Ischemic preconditioning of skeletal muscle improves tissue oxygenation during reperfusion.

Ischemic preconditioning (IPC) renders tissue resistant to the deleterious effects of prolonged ischemia and reperfusion by prior exposure to brief, repeated periods of vascular occlusion. Although the mechanism by which IPC exerts its effect is unclear, it likely mediates an attenuation in capillary no-reflow. Tissue oximetry provides a potential technique to assess microvascular flow during ischemia/reperfusion and to measure the effect of IPC on muscle tissue oxygenation. The authors aimed to (a) establish that tissue oximetry is a sensitive method to assess the "no-reflow" phenomenon in skeletal muscle; and (b) to test the hypothesis that IPC would increase tissue oxygenation during reperfusion.
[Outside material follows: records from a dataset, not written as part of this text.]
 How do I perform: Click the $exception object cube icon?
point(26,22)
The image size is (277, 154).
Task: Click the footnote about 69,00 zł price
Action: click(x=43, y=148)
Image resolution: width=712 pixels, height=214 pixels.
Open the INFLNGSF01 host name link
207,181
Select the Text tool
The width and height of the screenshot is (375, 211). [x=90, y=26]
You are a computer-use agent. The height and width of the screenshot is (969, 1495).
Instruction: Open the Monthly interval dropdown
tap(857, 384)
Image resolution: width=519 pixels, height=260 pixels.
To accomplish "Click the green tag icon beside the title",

In Group 1 (n = 5), the rabbit rectus femoris muscle was subjected to 2-hr ischemia. In Group 2 (n = 5), the muscle was subjected to 3.5-hr ischemia. In Group 3 (n = 6) the muscle was subjected to 3.5-hr ischemia preceded by three cycles of 10 min of pedicle occlusion and 10 min of reperfusion. Muscle oxygen tension was continuously monitored during the ischemic interval and for 6 hr of reperfusion. It was found that muscle oxygen tension in the flap at 5, 10, 30, 60, and 360 min after reperfusion was significantly decreased after 3.5-hr ischemia, compared with 2-hr ischemia (p < 0.05). Muscle oxygen tension at 30 and 60 min after reperfusion was significantly improved in the preconditioned group (p < 0.05). The results suggest that tissue oximetry is a sensitive method to assess tissue perfusion in reperfused skeletal muscle. Ischemic preconditioning improves tissue oxygenation during reperfusion following prolonged ischemia, which likely reflects an attenuation in capillary no-reflow.